Concrètement, il peut faire la lecture aux enfants et dire ensuite à la mère de famille comment cela s'est passé, mais c'est un des rares exemples donnés pour le moment par ses concepteurs. Si bien qu'on ne sait pas trop ce que sa faculté à se déplacer, à remuer ses bras ou doigts lui confère comme fonction réelle si ce n'est celle de danser.
"Pepper bouge pour rendre les gens heureux", se explique le patron de SoftBank qui ajoute que Pepper peut rendre de grands services à une mère très occupée pour distraire les enfants en bas âge pendant qu'elle fait la cuisine !
"Le but de SoftBank est de faire le bonheur des gens grâce à la révolution de l'information", a insisté le gourou nippon du secteur. Le fait est que le Japon est le pays idéal pour les robots personnels dotés d'une sensibilité humaine (ou de ce qui y ressemble un peu), puisque les Nippons prêtent volontiers une âme aux objets, ce qui est encore plus facile quand ils sont semi-androïdes et capables de parler.

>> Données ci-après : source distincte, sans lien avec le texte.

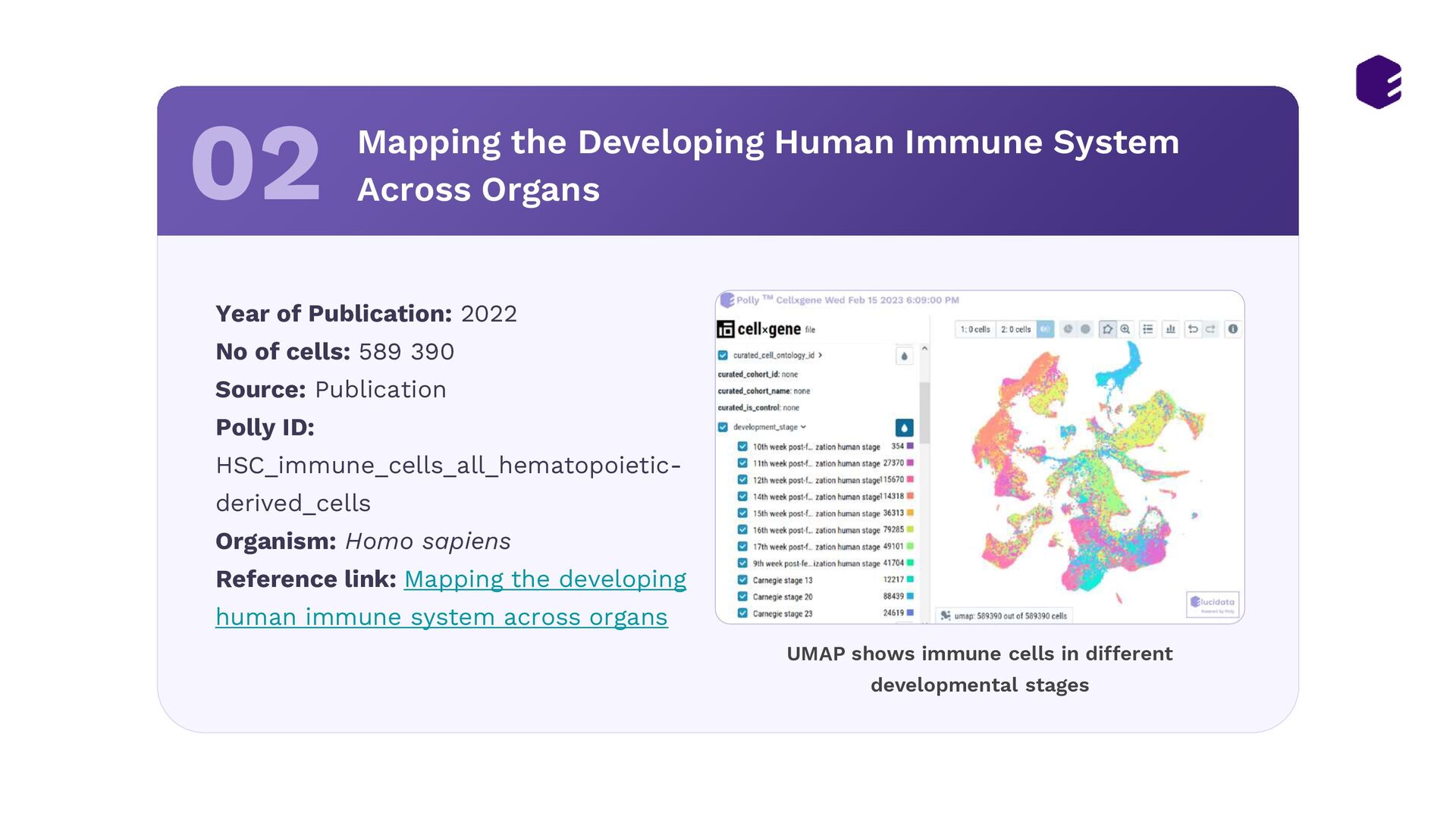Open the umap embedding chooser
Screen dimensions: 1456x819
1003,616
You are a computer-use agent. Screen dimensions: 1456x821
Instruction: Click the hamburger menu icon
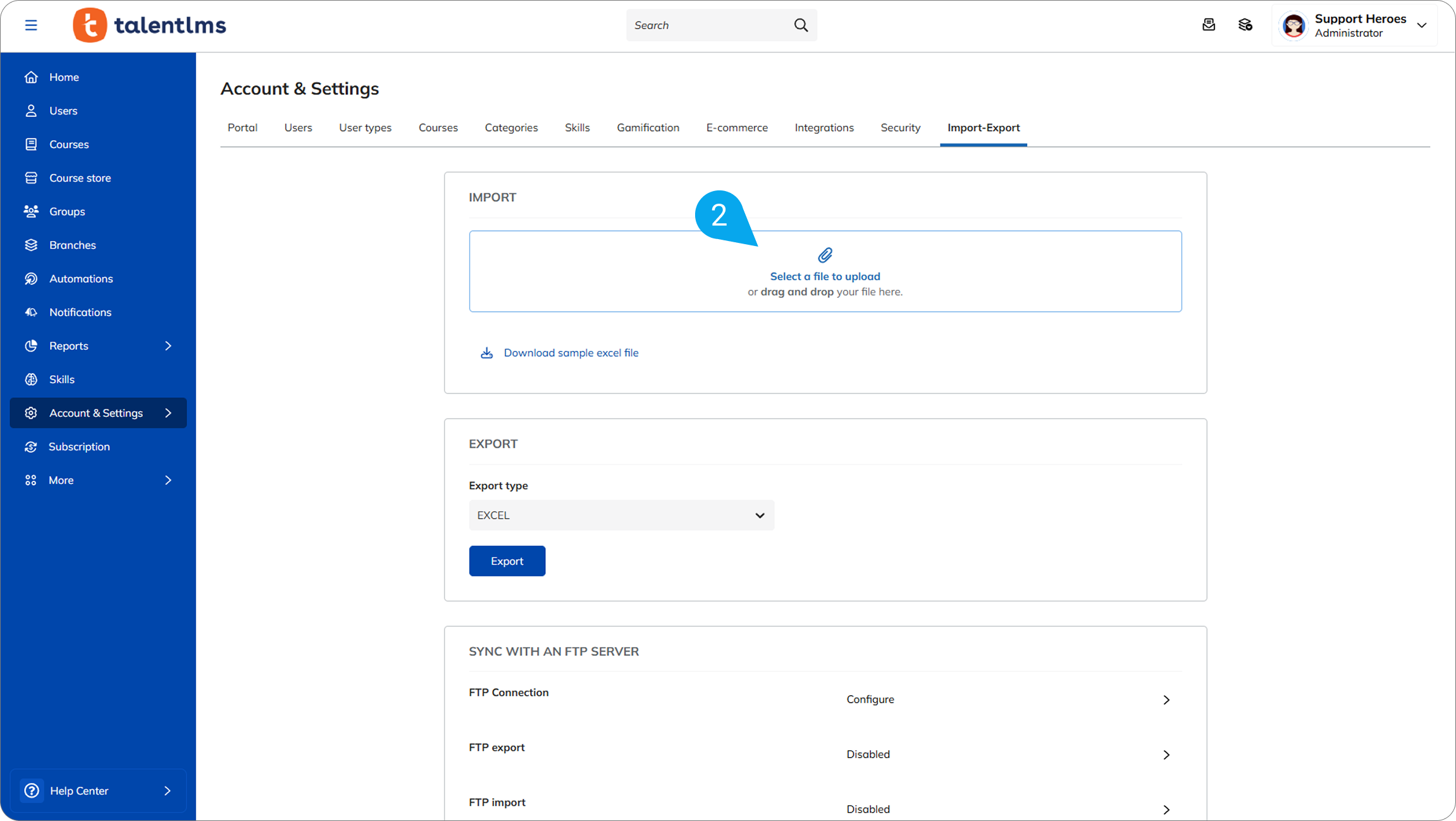[31, 25]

A un actionnaire qui demandait si Pepper ne pouvait pas aussi devenir vendeur d'Uniqlo (dont le patron est aussi administrateur de SoftBank), M. Son ont promis d'y songer, sachant que le premier emploi de Pepper est d'accueillir les clients de boutiques de SoftBank. Pepper sera proposé aux particuliers en février prochain pour environ 200.000 yens (1.400 euros) et certains participant ont souhaité qu'il soit vite commercialisé, implorant même un droit prioritaire pour les détenteurs d'actions SoftBank.

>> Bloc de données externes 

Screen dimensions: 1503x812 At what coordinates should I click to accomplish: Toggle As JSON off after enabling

Pourquoi une société française peu connue en son propre pays finit-elle par réussir à imposer son robot dans un pays qui se considère justement comme le maître du monde en la matière ? Eh bien la réponse est simple: parce que le groupe SoftBank, qui a des têtes-chercheuses un eu partout et veut mettre la main sur toutes les technologies qu'il juge intéressantes sans considération d'origine, a repéré Aldebaran grâce à Nao, s'est dit qu'il y avait là un potentiel réel et en a conclu qu'il pouvait s'offrir cette innovante firme. Et c'est ainsi qu'Aldebaran est devenue en 2012 une société du groupe SoftBank, lequel lui donne sans doute les moyens techniques, financiers et commerciaux qu'aucun groupe hexagonal ne lui aurait sans doute accordés.
Les Japonais auxquels Pepper a été présenté l'on d'emblée adopté (et appelé Pepper-kun, le suffixe donné aux prénoms de jeunes garçons). Ils n'imaginent pas une seconde que Pepper soit né en France (il est en revanche fabriqué par le groupe taiwanais Foxconn): pour eux c'est une pure création japonaise signée SoftBank (et il faut dire que la communication du groupe le laisse facilement croire). Heureusement d'ailleurs qu'ils pensent que Pepper est japonais, parce que sinon ils seraient carrément déprimés et anéantis, déjà qu'ils sont sidérés que ce soit SoftBank et non pas Sony qui propose ce genre de produit. Souvenez-vous en effet que Sony avait été pionnier et avait peut-être même eu tort d'avoir raison trop tôt avec Aibo puis Qrio. Sony a jeté l'éponge il y a quelques années en estimant qu'il n'y aurait pas de marché de masse pour les robots personnels. SoftBank fait clairement le pari inverse.